◆ **Data to process**
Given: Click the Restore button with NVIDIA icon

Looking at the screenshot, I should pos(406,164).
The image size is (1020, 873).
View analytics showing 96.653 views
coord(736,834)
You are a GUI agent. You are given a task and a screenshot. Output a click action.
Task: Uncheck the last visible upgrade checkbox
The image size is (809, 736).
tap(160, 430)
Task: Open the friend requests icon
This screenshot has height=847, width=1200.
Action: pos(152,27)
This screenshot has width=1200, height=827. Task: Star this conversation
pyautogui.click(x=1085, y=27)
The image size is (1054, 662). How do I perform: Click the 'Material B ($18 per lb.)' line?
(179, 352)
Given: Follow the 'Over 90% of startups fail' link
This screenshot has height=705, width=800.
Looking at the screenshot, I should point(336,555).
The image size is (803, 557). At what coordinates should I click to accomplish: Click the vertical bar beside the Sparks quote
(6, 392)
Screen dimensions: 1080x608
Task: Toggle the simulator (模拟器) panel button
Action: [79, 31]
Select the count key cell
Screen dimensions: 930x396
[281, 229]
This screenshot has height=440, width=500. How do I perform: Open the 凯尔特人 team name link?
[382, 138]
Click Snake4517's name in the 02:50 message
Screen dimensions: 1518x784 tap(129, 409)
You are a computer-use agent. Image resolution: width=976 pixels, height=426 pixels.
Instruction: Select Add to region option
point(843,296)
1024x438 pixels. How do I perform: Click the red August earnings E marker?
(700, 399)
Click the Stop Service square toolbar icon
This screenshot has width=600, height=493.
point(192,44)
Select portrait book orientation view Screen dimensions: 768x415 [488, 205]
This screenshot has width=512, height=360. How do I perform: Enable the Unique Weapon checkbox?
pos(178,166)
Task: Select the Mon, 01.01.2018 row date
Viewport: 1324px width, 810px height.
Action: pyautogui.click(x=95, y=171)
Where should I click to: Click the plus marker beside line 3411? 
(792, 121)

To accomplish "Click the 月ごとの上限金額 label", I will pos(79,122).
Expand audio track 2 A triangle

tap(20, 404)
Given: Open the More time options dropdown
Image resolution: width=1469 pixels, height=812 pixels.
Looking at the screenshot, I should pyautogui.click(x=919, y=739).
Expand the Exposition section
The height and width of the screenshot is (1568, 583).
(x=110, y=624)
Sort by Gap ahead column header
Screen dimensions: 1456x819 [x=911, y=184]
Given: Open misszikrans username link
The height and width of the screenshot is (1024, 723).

◆ **Work to be completed**
Search the material above for the word "agent", then copy each line that holds it.

◆ **Answer to this problem**
You are a GUI agent. You are given a task and a screenshot. Output a click action.
You are a computer-use agent. Image resolution: width=976 pixels, height=426 pixels.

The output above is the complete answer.